By ALAN FORBES, The Scotsman, 07th Jan 1997
A Doctor is testing a controversial treatment for asthma on two of his patients.
Dr Gerald Spence, a Glasgow GP, is examining the so-called Buteyko method to see if it can reduce the need for asthma drugs which account for 19 per cent of spending at his practice in the East End. Dr Spence saw the method being demonstrated on sufferers in Glasgow who were charged Pounds 295 each to learn the technique.
The Buteyko practitioners, Alexander Stalmatski and Christopher Drake, who are holding courses for sufferers around Britain, claim that asthmatics can control their illness and reduce the amount of medication they take by learning to hold their breath. They say that asthma attacks are brought on by hyperventilation, or too much deep breathing, and symptoms can be reduced by shallow breathing.
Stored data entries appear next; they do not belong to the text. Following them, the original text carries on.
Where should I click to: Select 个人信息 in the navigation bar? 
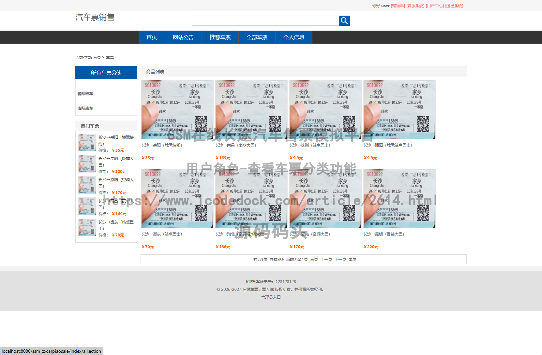coord(294,37)
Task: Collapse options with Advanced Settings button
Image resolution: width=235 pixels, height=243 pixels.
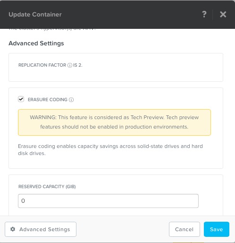Action: [x=41, y=229]
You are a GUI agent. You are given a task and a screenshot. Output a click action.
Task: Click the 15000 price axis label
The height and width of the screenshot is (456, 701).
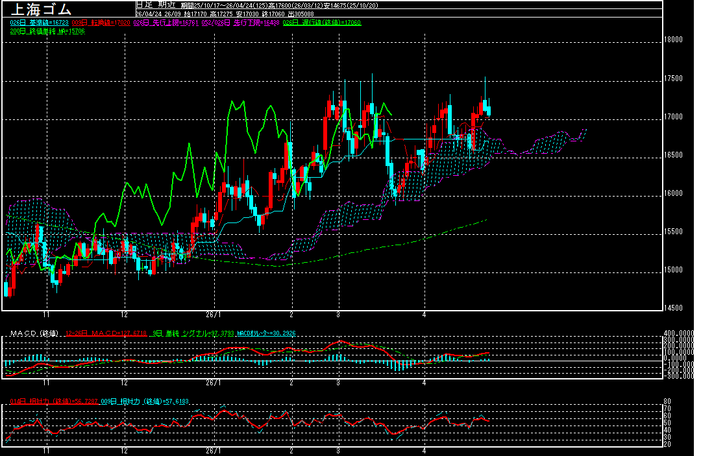(x=674, y=270)

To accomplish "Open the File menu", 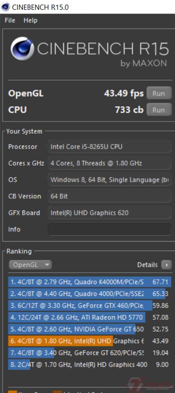I will coord(10,20).
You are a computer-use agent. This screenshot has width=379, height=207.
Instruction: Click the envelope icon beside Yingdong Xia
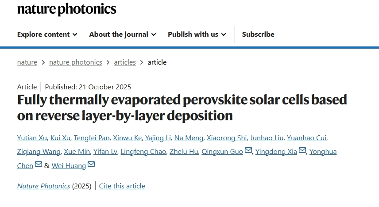pyautogui.click(x=302, y=151)
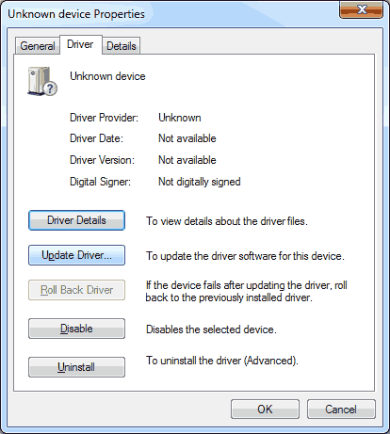
Task: Switch to the General tab
Action: [x=38, y=46]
Both men, who are based at the Hale Clinic in London, gave a five-day course in Glasgow in September. Since then, virtually every member of a group of 25 people studied after the course has reported a major improvement in their condition.
Dr Spence, who is based at the Shettleston Health Centre, says that one of his patients, a man, has reported a dramatic improvement. The other patient, a girl, has shown some improvement.
The Buteyko method, named after a Russian professor, Konstantin Buteyko, has been criticised by members of the medical profession and the National Asthma Campaign, who say it cannot cure asthma. Doctors are also concerned that sufferers may face serious problems if they stop taking their medication after learning the technique.
Dr Michael Smith, who writes the medical column 'Up Stethoscope' in The Scotsman, has also criticised Christopher Drake's course and his 'lucrative' course fee. Dr Smith said recently that there was some theoretical support for high levels of carbon dioxide to help to widen the airways, but added 'the rest is (I speak politely) highly suspect.'
Tonight, however, people who took part in the Glasgow course will speak on television about the benefits they felt they got from the Buteyko method. In BBC Scotland's Frontline Scotland report at 9:30pm, Donna Esslemont, 13, from Eaglesham, says she can go out with her friends more often after learning the breath-holding technique.
'I sleep with a tape over my mouth to keep it closed and at school I take 112 steps while holding my breath. Before, I could only go 20 steps, but I feel so much better now,' Donna said.
Anne Kemp, 77, a widow from Milngavie, said she used inhalers frequently and had trouble climbing the hill from the shops to her home until she learned the Buteyko method. 'I can manage the hill much better now and I feel no need to take the inhaler with me.'
Mrs Kemp said her daughter, who lives in Australia, says the technique is more commonly accepted there.
Dr Spence said that although he was guarded about the Buteyko method he was not dismissing it.
'I don't think its practitioners (Stalmatski and Drake) are great ambassadors because their courses are pretty chaotic, but I do think they have got something there,' he said.
'It could be argued that people who pay Pounds 295 for a course would say they got something from it, but it does seem to give some improvement. There seems to be an inexorable rise in the cost of asthma drugs to the health service and anything that reduces that must be welcomed.'
Dr Spence said he hoped to introduce Buteyko-style treatment on a wider basis at Shettleston, but only after he was convinced that people already using the method were showing long-term benefits. He said the technique should not be tried by asthma sufferers without proper instruction.